Lesley
Yes it will help, as do all supply-side interventions. For example, see
our ego-soothing (and useful) statistics generated on papers in our
repository
http://eprints.comp.utas.edu.au:81/es/index.php?action=show_detail_date;range=
w (also used in New Zealand, South Africa and the USA).
However, all such interventions have but a minor effect, unless
accompanied by a mandate. They simply don’t work on
non-participants. I have evidence of this in Australia – for
example the University of Queensland has pulled out every voluntary stop
and are still at 15% or less of their research output.
However, if you have a mandate, the increasing number of depositors
suddenly like to find lots of reasons to like what they are doing. This
is our experience in Australia, in the Queensland University of
Technology. See
http://www.firstmonday.org/issues/issue11_4/sale/index.html.

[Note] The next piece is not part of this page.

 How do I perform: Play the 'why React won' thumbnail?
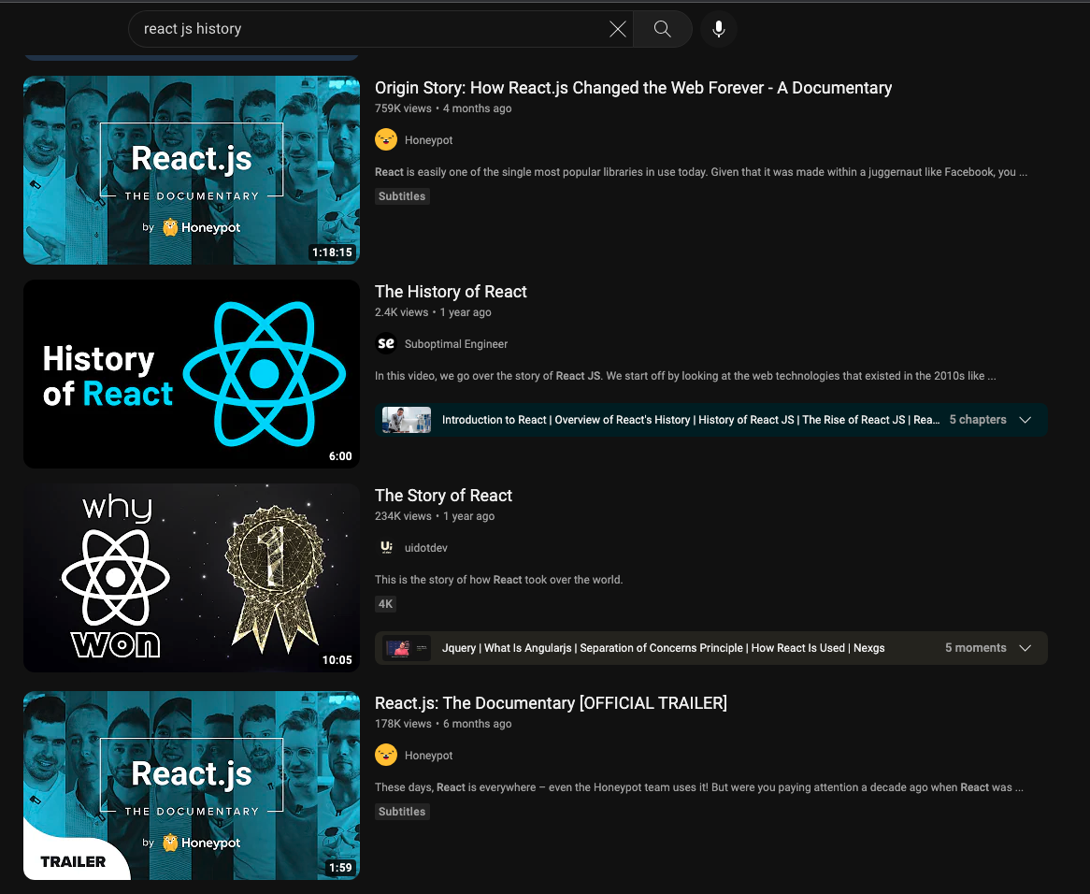pyautogui.click(x=191, y=578)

So, the message remains as it has for several years: Each university
should have a mandatory deposit policy (aka requirement to deposit) as
the top priority. Every effort should be made to put this into place
first. Whether the deposit is open access or restricted access can be
left to the researcher or the library to decide. Secondly, once you have
such a requirement and not before, put effort into making the researchers
like doing it. It pays off in making the transition to 100% deposit
faster. I am doing work on this transition now (as yet unpublished).
Arthur Sale
Professor of Computing (Research)
University of Tasmania
________________________________________________________________________________
From: American Scientist Open Access Forum
[mailto:AMERICAN-SCIENTIST-OPEN-ACCESS-FORUM_at_LISTSERVER.SIGMAXI.ORG] On
Behalf Of Lesley Perkins
Sent: Monday, 1 May 2006 4:31 AM
To: AMERICAN-SCIENTIST-OPEN-ACCESS-FORUM_at_LISTSERVER.SIGMAXI.ORG
Subject: Re: Ian Gibson on open access
I agree completely! (I think!)
Please don't misunderstand me; I'm not the least bit interested in
quibbling about primary vs. secondary reasons, or ideological crusading.
I'm a practical librarian. It seems to me the focus should be on what
works. If you say that demonstrating the impact factor will help, I will
certainly emphasize that in my future presentations.

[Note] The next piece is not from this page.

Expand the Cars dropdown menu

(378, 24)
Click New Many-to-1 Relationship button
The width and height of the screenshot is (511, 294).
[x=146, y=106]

But it also seems to me that John Willinsky may be on to something when
he says we should be appealing to researchers' egos, by showcasing their
articles (deposited in IRs) in special sections on university, and
university library, homepages (and, as Peter Suber has pointed out, on
sites like Cream of Science.) If that strategy works, then maybe a policy
that mandate self-archiving will be a much easier pill for researchers to
swallow.
Regards,
Lesley
Stevan Harnad wrote:
On Sun, 30 Apr 2006, Lesley Perkins wrote:
Forgive me for interrupting, but does it really matter if the reasons
for self-archiving are primary or secondary? Doing the right thing for
the "wrong" reasons is still the right thing. Wouldn't you say that
applies in this case?
It would perhaps not matter if people actually *were* self-archiving --
and mandating self-archiving -- for secondary or wrong reasons.

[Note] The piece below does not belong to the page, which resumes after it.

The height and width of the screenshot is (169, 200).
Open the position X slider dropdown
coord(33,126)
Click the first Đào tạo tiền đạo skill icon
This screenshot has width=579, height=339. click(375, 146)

But the fact is that only 15% of papers are as yet being spontaneously
self-archived *at all*. And among the reasons why self-archiving is not
yet being done or mandated nearly enough is that secondary and wrong
reasons for self-archiving, or for mandating self-archiving, are simply
not compelling enough to make it happen.
Researchers will not self-archive -- and their universities will not
require them to self-archive their -- in order to make their papers freely
accessible to the general public. That is just too absurd. Both
universities and their researchers know perfectly well that most of
their specialized research papers are of no absolutely no direct interest
to the general public. Hence public access to them would be a ludicrous
(and readily defeasible) reason for requiring researchers to take the trouble
to self-archive them (little trouble though that is).
In contrast, both universities and their researchers know that
researchers' income and funding depends to a large on their research
impact. So demonstrating the strong and dramatic causal connection
between self-archiving and research impact *is* a compelling reason --
indeed *the* compelling reason -- for mandating it.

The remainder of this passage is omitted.